EXTRACTED INFORMATION ▸

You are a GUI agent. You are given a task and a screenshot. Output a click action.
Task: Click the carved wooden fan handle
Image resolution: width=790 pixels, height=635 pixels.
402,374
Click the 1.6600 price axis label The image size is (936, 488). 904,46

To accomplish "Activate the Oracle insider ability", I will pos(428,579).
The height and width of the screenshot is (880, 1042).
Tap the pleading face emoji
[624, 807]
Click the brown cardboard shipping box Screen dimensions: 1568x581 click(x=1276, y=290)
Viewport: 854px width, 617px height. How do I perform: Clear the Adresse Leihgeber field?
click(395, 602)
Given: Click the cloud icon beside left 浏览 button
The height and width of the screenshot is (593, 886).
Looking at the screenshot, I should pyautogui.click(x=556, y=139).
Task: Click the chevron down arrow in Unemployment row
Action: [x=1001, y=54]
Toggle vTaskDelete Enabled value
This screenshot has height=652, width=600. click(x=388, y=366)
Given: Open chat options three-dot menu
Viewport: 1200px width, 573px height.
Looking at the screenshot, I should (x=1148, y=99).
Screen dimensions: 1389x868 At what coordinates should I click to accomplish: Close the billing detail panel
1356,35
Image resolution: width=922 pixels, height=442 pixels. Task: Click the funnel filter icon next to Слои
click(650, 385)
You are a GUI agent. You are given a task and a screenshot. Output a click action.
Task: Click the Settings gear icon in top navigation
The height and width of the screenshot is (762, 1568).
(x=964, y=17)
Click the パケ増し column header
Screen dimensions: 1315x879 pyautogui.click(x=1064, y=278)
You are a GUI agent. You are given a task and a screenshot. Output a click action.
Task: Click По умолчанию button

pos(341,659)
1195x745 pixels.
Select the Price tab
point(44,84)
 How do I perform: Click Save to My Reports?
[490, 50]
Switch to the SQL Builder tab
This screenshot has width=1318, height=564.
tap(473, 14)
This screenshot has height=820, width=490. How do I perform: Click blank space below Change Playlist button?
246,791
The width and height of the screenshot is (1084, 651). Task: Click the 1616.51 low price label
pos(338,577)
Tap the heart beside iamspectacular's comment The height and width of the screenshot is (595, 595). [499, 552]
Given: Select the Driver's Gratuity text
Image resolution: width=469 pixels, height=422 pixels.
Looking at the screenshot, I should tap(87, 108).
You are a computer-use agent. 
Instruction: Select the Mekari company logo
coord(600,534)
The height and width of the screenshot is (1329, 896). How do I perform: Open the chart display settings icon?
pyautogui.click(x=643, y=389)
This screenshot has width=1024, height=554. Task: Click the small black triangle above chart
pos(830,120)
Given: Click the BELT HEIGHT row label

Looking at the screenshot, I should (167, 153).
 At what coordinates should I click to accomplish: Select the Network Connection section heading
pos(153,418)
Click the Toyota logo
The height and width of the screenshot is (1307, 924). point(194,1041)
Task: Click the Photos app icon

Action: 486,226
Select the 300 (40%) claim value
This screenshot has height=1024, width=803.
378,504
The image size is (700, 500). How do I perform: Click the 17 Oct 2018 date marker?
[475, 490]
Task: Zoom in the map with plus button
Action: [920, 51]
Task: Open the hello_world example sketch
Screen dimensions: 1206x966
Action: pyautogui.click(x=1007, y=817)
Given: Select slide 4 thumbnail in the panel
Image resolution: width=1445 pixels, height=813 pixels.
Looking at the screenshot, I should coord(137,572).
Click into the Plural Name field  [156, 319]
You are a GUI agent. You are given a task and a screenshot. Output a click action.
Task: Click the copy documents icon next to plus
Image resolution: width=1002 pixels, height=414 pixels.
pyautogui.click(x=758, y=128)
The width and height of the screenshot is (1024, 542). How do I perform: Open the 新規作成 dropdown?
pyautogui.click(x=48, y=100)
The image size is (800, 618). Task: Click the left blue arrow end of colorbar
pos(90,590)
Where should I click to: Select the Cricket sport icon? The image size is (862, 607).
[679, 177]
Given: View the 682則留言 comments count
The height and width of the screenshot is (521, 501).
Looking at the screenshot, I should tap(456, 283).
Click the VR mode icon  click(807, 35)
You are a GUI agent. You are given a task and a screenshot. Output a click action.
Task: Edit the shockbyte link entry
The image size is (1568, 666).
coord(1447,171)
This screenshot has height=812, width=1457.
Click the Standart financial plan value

PROBLEM REQUIREMENTS ▸ Look over the entries for "beside", then copy every line that includes that string.

OUTPUT OF THE TASK ▸
Given: Click the cloud icon beside left 浏览 button
Tap the heart beside iamspectacular's comment The height and width of the screenshot is (595, 595). [499, 552]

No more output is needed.